SOURCE: humansarefree.com via Principia Scientific International

A GROUP of doctors say natural immunity to coronavirus infection is long lasting but fear people will be coerced into taking top-up vaccines in order to re-access society when their Digital Green Pass expires after just six months.

Doctors for Covid Ethics, a group of doctors across Europe and North America, say studies on Covid-19’s closest-related virus to infect humans, SARS, revealed that those who had acquired natural immunity in 2003 remain protected even now.

They also maintain that, even before the onset of vaccination campaigns, most people had become immune to Covid-19, either through infection with the virus itself, often without symptoms or with only mild, uncharacteristic ones, or due to cross-immunity conferred by other, naturally occurring coronaviruses.

But under an Article of Law Decree just published by the European Union, its proposed Digital Green Pass will have validity for just six months.

Once this expires the holder would need to be re-vaccinated or have had Covid in the last six months or take a test every 48 hours in order to regain their freedoms.

Doctors for Covid Ethics argue there is no rational case for such a pass, which is currently being used in Israel and proposed in the UK, adding that immunity from infection is likely to be durable and unaffected by variants.

Doctors for Covid Ethics said:

“There is no scientific foundation to the concept of vaccine passports and no rational case at all for vaccine passports.

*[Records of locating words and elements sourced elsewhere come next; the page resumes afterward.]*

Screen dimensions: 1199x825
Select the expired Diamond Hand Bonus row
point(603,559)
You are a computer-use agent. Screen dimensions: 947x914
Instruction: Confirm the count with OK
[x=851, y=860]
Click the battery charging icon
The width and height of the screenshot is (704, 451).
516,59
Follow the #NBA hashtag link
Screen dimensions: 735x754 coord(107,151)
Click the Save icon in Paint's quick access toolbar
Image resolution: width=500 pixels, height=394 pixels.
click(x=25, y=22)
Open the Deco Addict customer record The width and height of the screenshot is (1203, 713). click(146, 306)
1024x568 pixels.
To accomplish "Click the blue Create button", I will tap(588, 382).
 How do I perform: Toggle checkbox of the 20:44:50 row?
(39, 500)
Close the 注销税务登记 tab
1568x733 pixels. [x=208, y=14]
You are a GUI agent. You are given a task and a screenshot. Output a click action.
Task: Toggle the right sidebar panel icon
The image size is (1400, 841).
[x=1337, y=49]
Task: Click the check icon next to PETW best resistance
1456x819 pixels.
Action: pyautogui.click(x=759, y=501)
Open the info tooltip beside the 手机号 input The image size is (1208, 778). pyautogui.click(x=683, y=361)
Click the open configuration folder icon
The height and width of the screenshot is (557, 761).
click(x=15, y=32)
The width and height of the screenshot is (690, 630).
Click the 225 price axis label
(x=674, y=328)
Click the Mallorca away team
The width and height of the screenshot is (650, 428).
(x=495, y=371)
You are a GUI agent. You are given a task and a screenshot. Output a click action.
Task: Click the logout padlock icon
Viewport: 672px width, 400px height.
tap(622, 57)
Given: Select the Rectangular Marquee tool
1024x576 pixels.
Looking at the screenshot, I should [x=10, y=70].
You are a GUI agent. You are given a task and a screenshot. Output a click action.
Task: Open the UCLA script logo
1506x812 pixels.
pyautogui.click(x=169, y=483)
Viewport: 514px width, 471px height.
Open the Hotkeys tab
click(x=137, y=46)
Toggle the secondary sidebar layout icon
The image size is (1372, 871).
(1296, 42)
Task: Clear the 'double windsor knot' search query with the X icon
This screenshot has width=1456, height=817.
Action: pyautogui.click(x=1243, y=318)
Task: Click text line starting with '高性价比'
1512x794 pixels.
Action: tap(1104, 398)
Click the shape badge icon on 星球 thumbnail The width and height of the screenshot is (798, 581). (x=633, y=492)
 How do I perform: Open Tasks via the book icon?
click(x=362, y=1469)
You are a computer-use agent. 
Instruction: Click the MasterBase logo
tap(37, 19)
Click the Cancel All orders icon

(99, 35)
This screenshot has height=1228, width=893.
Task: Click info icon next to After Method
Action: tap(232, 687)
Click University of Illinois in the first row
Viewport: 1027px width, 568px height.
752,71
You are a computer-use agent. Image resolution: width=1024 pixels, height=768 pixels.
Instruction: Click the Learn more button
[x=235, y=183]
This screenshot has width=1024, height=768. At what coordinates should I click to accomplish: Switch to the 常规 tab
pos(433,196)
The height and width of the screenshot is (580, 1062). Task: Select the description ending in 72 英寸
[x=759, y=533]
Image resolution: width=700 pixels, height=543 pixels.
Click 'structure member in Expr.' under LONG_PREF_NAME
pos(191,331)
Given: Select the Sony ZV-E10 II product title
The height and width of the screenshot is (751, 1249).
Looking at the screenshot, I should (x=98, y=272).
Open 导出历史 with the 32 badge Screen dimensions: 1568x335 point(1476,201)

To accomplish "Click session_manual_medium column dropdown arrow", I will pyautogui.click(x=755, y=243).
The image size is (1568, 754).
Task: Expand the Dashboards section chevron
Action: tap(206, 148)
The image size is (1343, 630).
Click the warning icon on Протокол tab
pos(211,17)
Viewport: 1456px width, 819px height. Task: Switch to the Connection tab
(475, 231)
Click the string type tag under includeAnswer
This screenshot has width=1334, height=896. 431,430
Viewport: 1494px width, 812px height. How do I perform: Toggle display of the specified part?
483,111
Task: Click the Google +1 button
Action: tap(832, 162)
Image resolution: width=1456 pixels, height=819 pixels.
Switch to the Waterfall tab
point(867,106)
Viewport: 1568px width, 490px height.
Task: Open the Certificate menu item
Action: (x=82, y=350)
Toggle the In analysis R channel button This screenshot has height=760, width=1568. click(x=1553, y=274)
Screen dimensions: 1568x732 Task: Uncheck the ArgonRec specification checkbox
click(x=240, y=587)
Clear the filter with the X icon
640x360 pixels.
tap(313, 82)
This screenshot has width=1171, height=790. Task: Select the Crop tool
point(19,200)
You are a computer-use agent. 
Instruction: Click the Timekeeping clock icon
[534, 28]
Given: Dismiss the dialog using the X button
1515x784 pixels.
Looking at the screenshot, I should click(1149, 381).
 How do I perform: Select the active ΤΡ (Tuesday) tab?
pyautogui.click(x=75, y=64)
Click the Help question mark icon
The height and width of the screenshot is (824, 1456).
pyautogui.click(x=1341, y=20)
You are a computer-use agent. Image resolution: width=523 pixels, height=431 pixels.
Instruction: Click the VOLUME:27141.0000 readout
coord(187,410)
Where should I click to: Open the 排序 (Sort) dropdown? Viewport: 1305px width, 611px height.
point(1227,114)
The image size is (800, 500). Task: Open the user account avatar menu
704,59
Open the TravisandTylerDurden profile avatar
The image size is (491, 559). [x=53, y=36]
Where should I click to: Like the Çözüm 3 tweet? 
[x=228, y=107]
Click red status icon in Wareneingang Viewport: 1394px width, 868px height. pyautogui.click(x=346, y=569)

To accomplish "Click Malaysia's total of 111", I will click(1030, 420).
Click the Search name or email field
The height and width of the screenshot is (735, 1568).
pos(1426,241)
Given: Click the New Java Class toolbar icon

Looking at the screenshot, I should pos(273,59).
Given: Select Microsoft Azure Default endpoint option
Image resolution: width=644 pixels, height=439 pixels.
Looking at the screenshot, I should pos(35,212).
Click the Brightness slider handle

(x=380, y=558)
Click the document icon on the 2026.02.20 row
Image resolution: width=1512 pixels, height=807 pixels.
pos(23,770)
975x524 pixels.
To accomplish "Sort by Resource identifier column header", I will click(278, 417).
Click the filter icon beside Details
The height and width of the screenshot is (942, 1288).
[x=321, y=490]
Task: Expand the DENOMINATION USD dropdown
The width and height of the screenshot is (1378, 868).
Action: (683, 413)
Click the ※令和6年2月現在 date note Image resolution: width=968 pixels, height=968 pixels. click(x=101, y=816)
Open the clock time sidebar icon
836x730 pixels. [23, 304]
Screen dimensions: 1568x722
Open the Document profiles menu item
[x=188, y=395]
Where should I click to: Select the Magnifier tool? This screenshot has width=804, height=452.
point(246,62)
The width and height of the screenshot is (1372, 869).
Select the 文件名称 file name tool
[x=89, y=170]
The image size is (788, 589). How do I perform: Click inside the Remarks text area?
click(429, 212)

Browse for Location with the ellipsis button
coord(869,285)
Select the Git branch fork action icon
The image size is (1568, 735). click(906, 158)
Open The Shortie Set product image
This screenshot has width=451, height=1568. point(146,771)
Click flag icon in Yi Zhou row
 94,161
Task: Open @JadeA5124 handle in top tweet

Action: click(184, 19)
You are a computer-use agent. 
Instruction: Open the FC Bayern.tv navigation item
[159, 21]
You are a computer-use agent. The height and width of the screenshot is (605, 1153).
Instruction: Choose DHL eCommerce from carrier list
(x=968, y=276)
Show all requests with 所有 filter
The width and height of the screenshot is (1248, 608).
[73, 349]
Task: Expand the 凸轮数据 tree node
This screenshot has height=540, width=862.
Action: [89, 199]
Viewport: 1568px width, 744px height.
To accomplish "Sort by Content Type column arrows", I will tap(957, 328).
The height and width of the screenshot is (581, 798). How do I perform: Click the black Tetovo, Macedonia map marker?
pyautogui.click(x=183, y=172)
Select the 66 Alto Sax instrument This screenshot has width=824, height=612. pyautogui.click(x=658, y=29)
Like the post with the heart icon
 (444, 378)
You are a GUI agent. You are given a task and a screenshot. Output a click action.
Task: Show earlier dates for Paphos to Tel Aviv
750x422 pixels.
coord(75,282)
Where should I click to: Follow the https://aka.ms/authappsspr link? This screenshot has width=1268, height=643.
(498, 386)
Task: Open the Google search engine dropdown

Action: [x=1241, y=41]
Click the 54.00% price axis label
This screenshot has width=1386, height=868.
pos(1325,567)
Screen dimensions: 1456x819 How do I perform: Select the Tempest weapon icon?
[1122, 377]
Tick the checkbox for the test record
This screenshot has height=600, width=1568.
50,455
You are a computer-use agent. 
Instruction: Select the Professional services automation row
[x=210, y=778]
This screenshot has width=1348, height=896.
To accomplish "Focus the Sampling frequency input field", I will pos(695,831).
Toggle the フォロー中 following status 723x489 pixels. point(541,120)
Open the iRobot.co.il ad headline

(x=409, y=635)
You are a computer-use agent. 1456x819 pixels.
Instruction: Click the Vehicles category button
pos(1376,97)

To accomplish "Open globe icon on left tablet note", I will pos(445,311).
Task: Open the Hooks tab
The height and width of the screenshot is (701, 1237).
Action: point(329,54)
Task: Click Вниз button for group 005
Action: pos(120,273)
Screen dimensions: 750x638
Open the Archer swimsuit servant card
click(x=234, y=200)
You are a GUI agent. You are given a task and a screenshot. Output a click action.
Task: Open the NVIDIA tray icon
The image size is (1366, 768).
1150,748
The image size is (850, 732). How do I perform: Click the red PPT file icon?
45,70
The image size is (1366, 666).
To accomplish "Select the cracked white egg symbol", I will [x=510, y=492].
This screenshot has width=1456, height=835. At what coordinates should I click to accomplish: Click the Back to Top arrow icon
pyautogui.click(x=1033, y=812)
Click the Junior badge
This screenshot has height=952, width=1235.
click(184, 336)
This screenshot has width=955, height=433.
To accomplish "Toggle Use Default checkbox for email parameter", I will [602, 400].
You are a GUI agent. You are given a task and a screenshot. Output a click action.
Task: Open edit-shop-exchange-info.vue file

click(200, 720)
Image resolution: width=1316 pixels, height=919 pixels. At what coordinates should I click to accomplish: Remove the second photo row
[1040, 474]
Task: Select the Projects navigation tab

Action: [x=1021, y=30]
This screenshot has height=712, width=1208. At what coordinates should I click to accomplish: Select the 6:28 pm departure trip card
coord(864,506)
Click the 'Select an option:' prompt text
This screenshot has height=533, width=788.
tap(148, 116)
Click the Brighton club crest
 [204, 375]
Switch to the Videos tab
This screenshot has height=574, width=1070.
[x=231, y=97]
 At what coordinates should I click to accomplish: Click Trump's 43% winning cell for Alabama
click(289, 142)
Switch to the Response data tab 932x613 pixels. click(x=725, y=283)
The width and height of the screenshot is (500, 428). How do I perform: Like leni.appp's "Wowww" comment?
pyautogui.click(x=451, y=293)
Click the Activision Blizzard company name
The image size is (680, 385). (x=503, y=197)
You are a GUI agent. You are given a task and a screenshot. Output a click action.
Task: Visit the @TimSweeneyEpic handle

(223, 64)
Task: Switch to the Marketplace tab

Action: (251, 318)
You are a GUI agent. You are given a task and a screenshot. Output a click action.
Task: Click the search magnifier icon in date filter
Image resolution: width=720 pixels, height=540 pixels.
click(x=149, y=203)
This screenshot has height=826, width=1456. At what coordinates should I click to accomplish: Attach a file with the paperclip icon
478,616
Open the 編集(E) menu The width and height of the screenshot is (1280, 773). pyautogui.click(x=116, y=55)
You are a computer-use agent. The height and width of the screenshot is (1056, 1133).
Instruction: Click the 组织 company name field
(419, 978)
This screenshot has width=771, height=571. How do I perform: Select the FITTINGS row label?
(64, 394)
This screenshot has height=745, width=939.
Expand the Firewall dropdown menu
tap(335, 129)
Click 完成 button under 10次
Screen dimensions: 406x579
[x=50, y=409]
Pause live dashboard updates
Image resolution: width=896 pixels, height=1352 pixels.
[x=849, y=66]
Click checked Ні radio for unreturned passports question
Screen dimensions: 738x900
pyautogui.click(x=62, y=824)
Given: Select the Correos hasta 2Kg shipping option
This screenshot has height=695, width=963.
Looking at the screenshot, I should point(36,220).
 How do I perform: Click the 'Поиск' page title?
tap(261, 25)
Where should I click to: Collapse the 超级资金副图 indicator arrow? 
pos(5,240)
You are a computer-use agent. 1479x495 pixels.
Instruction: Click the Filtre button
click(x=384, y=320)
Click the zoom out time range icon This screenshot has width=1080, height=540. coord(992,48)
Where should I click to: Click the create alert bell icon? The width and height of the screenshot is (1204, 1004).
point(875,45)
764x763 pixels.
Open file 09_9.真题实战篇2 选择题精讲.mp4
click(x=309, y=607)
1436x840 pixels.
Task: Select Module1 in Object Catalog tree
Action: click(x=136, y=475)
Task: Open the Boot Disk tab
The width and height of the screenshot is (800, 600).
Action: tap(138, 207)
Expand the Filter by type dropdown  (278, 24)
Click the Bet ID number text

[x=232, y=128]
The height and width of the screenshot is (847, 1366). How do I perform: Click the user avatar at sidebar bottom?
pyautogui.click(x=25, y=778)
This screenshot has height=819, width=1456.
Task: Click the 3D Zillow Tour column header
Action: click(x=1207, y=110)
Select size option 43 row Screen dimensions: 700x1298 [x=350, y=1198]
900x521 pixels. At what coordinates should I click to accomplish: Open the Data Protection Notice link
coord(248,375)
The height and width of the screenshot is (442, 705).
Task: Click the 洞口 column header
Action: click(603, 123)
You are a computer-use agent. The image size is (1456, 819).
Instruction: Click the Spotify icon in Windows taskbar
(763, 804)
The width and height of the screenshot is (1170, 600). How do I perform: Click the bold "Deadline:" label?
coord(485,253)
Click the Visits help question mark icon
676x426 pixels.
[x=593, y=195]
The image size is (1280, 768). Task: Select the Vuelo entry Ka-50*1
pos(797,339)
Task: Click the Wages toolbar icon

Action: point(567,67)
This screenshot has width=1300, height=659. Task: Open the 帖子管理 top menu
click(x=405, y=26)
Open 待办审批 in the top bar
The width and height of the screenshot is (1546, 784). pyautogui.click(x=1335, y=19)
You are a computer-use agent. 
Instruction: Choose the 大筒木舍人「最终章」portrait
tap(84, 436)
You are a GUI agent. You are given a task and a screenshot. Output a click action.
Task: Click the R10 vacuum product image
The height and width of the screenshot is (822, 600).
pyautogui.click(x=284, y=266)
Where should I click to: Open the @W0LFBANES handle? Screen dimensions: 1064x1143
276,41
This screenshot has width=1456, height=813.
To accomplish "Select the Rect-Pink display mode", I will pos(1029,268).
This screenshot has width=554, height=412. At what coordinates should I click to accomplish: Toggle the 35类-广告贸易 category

To set a six-month cut-off is bizarre and arbitrary. Examining the time course of antibodies in blood samples is not a valid approach to the question of, ‘how long does immunity last?’.

“This is because antibodies aren’t the most important host defence mechanism in immunity to viruses. That’s considered to be T-cell memory (cytotoxic as well as ‘helper’ lymphocytes) and B-memory (antibody producing) cells. Antibodies naturally fall over time if you’re no longer constantly rechallenged with the infective pathogen. As community prevalence falls away, this re-exposure to the virus also diminishes.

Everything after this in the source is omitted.